Swimming with lifeguard certification online is not only fun, but it is also excellent for health. And that goes much further than just improving your fitness.
Swimming boosts health and mood
Swimming is relaxing. This is because the water makes you feel lighter and calms the heart. Relaxing swimming reduces stress and depression. Swimming is also a cardiovascular workout and such workouts improve mood and boost confidence with lifeguard certification online. This is because you produce more of the hormone serotonin while swimming.
The effort of swimming gives you more energy than it takes. Right after exercise, you have more energy available than a few hours before, when you came home tired from work. All the above things ensure that swimming gives a boost to your physical and mental health.
Swimming improves your sleep pattern
Your general health also depends on your sleep. Because during the night your mind and body recover and rejuvenate. Good sleep is therefore important and good exercise helps you with that. Because during (heavy) exercise, hormones are released that give you a better night’s sleep afterward.

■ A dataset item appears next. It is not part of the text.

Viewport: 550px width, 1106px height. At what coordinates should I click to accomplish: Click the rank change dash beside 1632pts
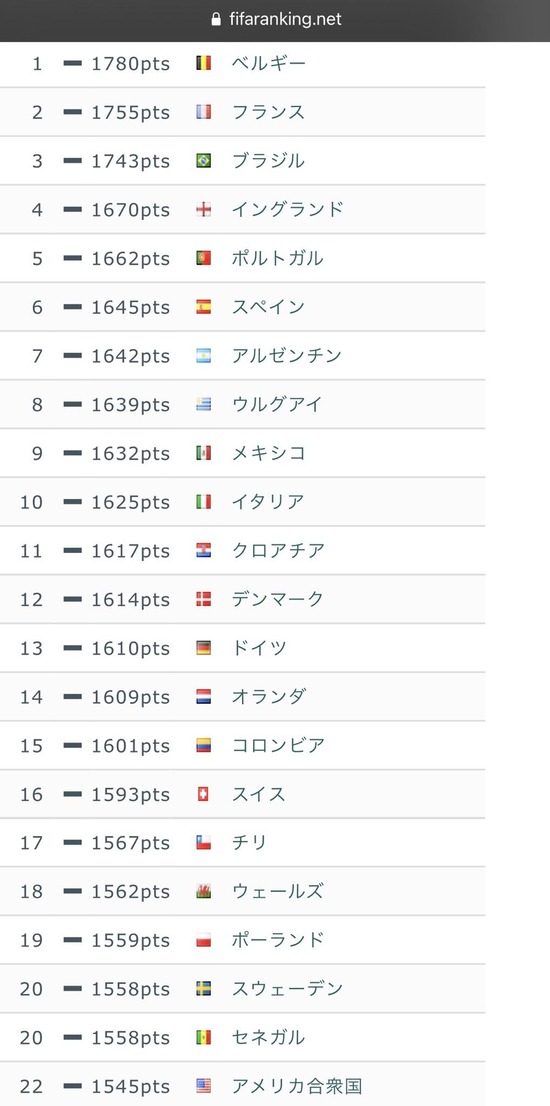(73, 453)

Swimming keeps blood pressure low
Since the water in a swimming pool exerts more pressure than the air outside the water, the water makes it easier for blood to flow back to your heart. This means that your heart has to work 10 to 15% less hard! Burn 500 calories per hour
Swimming (not bobbing) burns about the same amount of calories as running at 10 km/h. You can easily burn 300 kcal in half an hour of swimming
Reduces the impact on the joints
Swimming is a low-impact sport. By this, we mean that swimming is good for your muscles, tendons, and joints. In the water, you weigh 90% less and you save your body much more! That is also the reason why injured athletes often start working on their fitness again in the pool.
Strengthens the muscles
In addition to fat-burning fitness training, swimming is also resistance or strength training. You get that resistance from the water itself. Because waterworks harder against you than air. Swimming also builds muscle mass. If you also alternate the different strokes, you train the muscles in different ways. Swimming helps you to develop a balanced body and is the ideal full-body workout.
Reduces the risk of cardiovascular disease
Swimming, like other forms of cardiovascular exercise, lowers your blood pressure and cholesterol level, thus reducing the risk of cardiovascular disease. To do this, you need to swim for 30 minutes at least three times a week or otherwise get your heart rate up.

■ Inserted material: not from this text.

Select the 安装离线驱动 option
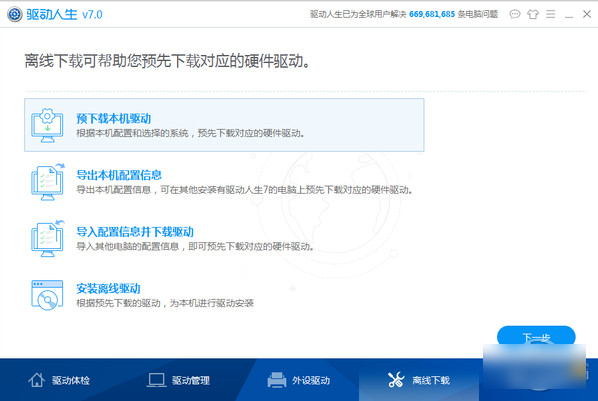The width and height of the screenshot is (598, 401). 224,295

Strengthens the capacity of the lungs
Asthmatics are often advised to swim, best of all in an indoor pool. The warm and humid climate is better for the airways than the drier outside air and indoors the amount of pollen in the air is also limited, which suffers so much from hay fever and asthma patients. But also in general swimming offers asthma patients benefits. Swimming increases lung capacity and improves breathing, which is particularly beneficial to asthmatics.

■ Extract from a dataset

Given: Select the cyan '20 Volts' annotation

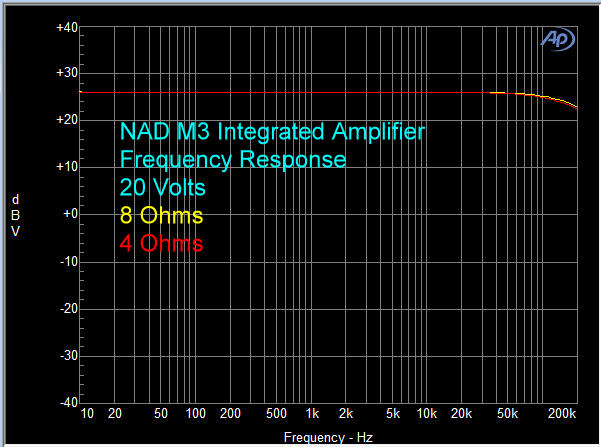Looking at the screenshot, I should tap(162, 188).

If you exercise regularly, you have a greater lung capacity. This is not just reserved for swimmers, but it applies to all sports. For example, if you go swimming once a week, you will soon notice that you will be less breathless when you walk up a flight of stairs, for example.
Strengthens the bones
Weight-bearing sports such as running are known to increase your bone density. Because your body has to carry more weight with these exercises, your boner becomes stronger. For a long time, it was thought that swimming as a low-impact sport was not accompanied by this benefit. However, recent research shows that although swimmers have a lower bone density than runners and strength athletes, they still have a higher density than non-athletes. Swimming increases your bone density.